Vav —la voz de mi marido empezó a sonarme insegura, perpleja.

Gilad, por fin, llegó a la primera rueda y la sujetó con fuerza con las dos manos, pero sin moverla. Una fuerza invisible le detenía.

—Si tú no lo haces, lo haré yo —le amenazó mi marido quien, por lo visto, ya sabía qué letra había que poner.

La cara de Abby había cambiado, su gesto era de estupor, de absoluta incredulidad. Incluso Kaspar fue incapaz de quedarse al margen y descubrí, de pronto, que se había levantado y que estaba a mi lado, contemplando, atónito, la escena.

Yeshua Hanotzri Vemelej Hayehudim —musitó Abby con tanta reverencia que parecía estar rezando.

—¿Qué has dicho? —le pregunté, al mismo tiempo que Farag, con firmeza y decisión, se colocaba al lado de Gilad y le quitaba de las manos la primera rueda para tomarla entre las suyas. Gilad se apartó.

—He dicho, en hebreo —explicó Abby sin mirarme y sin apartar los ojos de las manos de Farag—, «Jesús de Nazaret, Rey de los Judíos». Lo mismo que significa INRI en latín.

Farag, con resolución, giró la primera rueda (la última letra en hebreo) y, cuando al fin se detuvo, dijo:

Hei.

Lo que todos podíamos ver en aquel momento era el acrónimo de la frase que había dicho Abby, Yeshua Hanotzri Vemelej Hayehudim, se escribiera ésta como se escribiera en hebreo:

Pero lo que no podía entender era por qué aquel acrónimo, el gemelo hebreo de INRI, afectaba tanto a Gilad, a Farag, a Abby e incluso a Kaspar, cuyo rostro, siempre rocoso e imperturbable, expresaba ahora un sentimiento profundamente reverente que yo no le había visto nunca.

Por primera vez el siseo arenoso y el traqueteo metálico de las cadenas del mecanismo ebionita escondido tras los muros me pillaron por sorpresa. No los estaba esperando. El código hebreo era el correcto, y así se evidenciaba en el torpe y pesado giro del enorme disco de piedra que cegaba la abertura rectangular que nos dejaría pasar a la siguiente Bienaventuranza. El ruido se hizo cada vez más y más grande, llegando, también súbitamente el chirrido de las rocas arañándose entre sí.

—¿Quiere alguien decirme, por favor —grité para hacerme oír por encima del estruendo—, qué problema hay con este acrónimo hebreo?
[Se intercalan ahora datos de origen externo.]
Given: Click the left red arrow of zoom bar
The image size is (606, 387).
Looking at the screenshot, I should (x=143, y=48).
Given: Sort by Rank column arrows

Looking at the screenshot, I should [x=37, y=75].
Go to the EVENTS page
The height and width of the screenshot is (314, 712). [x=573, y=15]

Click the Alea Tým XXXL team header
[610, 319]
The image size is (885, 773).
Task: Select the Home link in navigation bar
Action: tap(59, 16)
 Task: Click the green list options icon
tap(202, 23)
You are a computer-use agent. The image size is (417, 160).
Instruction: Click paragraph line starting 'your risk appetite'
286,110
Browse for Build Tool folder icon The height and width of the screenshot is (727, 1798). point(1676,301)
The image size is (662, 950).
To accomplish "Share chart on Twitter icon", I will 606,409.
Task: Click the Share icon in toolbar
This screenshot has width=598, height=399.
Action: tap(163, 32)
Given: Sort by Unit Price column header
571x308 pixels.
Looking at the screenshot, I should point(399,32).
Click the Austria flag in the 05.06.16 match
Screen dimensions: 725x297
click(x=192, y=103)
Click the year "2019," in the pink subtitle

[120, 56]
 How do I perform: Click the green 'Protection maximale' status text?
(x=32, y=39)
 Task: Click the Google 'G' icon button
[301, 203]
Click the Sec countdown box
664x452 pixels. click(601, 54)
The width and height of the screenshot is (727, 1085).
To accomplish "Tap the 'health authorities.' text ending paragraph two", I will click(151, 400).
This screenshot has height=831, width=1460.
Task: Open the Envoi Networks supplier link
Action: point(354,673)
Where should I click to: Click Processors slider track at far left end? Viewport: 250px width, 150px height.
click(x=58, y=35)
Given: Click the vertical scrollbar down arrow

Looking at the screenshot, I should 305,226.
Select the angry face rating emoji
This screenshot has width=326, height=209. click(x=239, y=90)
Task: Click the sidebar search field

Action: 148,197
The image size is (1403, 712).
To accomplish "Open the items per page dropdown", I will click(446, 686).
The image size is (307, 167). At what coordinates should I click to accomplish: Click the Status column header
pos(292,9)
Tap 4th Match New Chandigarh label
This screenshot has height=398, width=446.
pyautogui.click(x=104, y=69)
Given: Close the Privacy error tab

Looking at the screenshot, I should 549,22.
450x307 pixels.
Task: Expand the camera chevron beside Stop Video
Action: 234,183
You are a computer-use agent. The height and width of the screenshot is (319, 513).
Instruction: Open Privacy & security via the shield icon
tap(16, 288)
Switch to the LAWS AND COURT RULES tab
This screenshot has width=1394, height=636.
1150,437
—¿Puedes leerlo como lees INRI o INBI? —me preguntó Kaspar al oído con toda la potencia de su vozarrón.

Yo negué con la cabeza.

—Pues ese acrónimo hebreo se lee YAHVÉ.

Me giré para mirarlo muy sorprendida. ¿Me estaba diciendo que el INRI hebreo se leía YAHVÉ, como el nombre impronunciable e inescribible del Dios judío? ¿Me decía de verdad que el acrónimo hebreo de «Jesús de Nazaret, Rey de los Judíos» era Yahvé? ¡Por Dios!